What things are other people in sobriety doing to try to re-invent themselves?

Take up a sport

In Northern and Southern California, a tremendous number of LGBT people and others in recovery participate in AIDS LifeCycle. While the ride is only one week out of the year, from San Francisco to Los Angeles, training and fundraising for it goes on all year.

The AIDS LifeCycle “cycle” of train and ride never ends, creating a sort of “rolling AA” all over the Southland and Bay Area.

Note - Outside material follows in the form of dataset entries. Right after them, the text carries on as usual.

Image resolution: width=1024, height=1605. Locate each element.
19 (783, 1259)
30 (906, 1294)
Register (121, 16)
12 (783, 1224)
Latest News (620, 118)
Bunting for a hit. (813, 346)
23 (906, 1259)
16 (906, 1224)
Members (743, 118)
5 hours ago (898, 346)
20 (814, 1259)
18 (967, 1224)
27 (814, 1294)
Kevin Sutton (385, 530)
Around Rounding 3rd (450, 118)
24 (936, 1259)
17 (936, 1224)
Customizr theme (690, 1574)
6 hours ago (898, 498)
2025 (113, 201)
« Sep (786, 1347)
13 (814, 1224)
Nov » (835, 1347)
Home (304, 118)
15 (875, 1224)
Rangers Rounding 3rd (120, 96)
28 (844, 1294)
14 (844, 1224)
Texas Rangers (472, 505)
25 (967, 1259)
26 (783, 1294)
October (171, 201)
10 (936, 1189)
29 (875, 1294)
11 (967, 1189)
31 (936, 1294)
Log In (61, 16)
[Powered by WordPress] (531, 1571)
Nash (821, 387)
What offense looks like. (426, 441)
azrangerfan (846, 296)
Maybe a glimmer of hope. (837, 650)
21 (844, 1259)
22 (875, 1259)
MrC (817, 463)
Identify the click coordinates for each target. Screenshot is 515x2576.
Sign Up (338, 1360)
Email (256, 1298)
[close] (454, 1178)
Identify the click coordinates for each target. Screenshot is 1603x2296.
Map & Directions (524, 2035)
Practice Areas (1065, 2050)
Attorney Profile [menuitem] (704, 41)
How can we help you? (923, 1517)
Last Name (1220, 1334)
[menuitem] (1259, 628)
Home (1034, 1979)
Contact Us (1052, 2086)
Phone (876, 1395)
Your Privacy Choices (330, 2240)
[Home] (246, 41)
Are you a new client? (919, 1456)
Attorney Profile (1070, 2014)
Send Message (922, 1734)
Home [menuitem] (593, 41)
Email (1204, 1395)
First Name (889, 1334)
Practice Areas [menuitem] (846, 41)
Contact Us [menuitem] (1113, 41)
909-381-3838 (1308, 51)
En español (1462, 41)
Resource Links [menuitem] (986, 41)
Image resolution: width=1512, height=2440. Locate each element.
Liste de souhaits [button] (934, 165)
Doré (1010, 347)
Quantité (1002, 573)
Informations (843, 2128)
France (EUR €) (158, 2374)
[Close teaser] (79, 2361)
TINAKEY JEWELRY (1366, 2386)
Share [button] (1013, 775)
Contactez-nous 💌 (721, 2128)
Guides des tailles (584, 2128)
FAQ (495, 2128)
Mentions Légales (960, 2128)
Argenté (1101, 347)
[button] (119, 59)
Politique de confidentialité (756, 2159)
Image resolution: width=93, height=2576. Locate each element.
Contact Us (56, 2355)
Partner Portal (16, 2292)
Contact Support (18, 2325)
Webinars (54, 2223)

“AIDS LifeCycle is one of the really positive things that has been steady in my life for the past two years and that has kept me going,” Nick Quattrocchi told HIV Equal. “There is a huge overlap, a really big overlap, between those who ride or work for AIDS LifeCycle and the sober community in L.A.” (3)

Alcoholics Anonymous meetings are held every night during the ride at the camps along the way.

Other people in sobriety join adult football leagues with their local park board, or even become triathletes and compete in Iron Man competitions.

Recover at the beach

At Broadway Treatment Center in Huntington Beach, Calif., clients can participate in “Surf Therapy,” also known as “Liquid Therapy.”

There also is “sand therapy.”

“It’s about connecting the principles that we learn in recovery to the process of learning how to surf,” Brian Shohet, one of the center’s counselors and surf instructor, explains in a video.

“I feel that, as counselors and as therapists it’s our duty to introduce these activities. Something exciting, something healing, that these people can get into once they get out of treatment.

I talk to clients that have been with me for six months to a year out of treatment now and they tell me that surfing has changed their life. That they wouldn’t have been able to stay clean, they wouldn’t have been able to stay sober, had they not gotten into surfing.”

Find a hobby (like surfing) that encourages mindfulness

Writing. A lot of people claim they always wanted to be a writer. Once you get sober, it’s a great time to start.

Not only will writing occupy your time instead of drinking or drugging, but it also promotes “mindfulness” – the art of living in the present and being aware of one’s surroundings.

Mindfulness is important to people in recovery because it helps them get to know their own selves. It’s the only true way to manage urges to drink or use.

But writing also is a wonderfully creative, fun, even relaxing exercise for people who enjoy it.

There’s no need to have a topic to write about. You can simply start journaling about whatever is on your mind.

And by no means must writing be in isolation. Start trying out different coffee shops or even taking your laptop to a favorite park to do your writing.

Painting, drawing, or just plain coloring. You don’t have to be Van Gogh. Buy an adult coloring book at the dollar store, and pack of crayons. For $2 you’ll will be taken back to shortly after the womb.

Yes, they really do publish adult coloring books!

Start attending charity events around town

Charitable events are a great way to meet new, decent people. Often, they involve physical activity, too (such as 5K walks/runs).

For people recovering from trauma, such events can help ease them back into society in the environment of safe spaces being held for a good cause.

Lots of people say they would love to learn how to sing, or play an instrument. Both of these things are popular “new beginnings’ among people in recovery.

Both, again, help a person focus on their environment, themselves, and being present: Mindfulness.

Mindfulness is essential to keeping people in recovery in the moment, and not distracted by the past (that can’t be changed) or the future, that can be changed simply by living in the present.


  1. MacBride, K. (2017, Sept. 5). This 38-year-old study is still spreading bad ideas about addiction. The Outline. Retrieved Oct. 10, 2017, from
  1. Umberson, et al. (2010). Social Relationships and Health: A Flashpoint for Health Policy. Journal 51, S54-S56.
  1. Heitz, D. (2015, June 2). Sober Rider Replaces Darkness with Light on AIDS LifeCycle,. HIV Equal. Retrieved Oct. 10, 2017.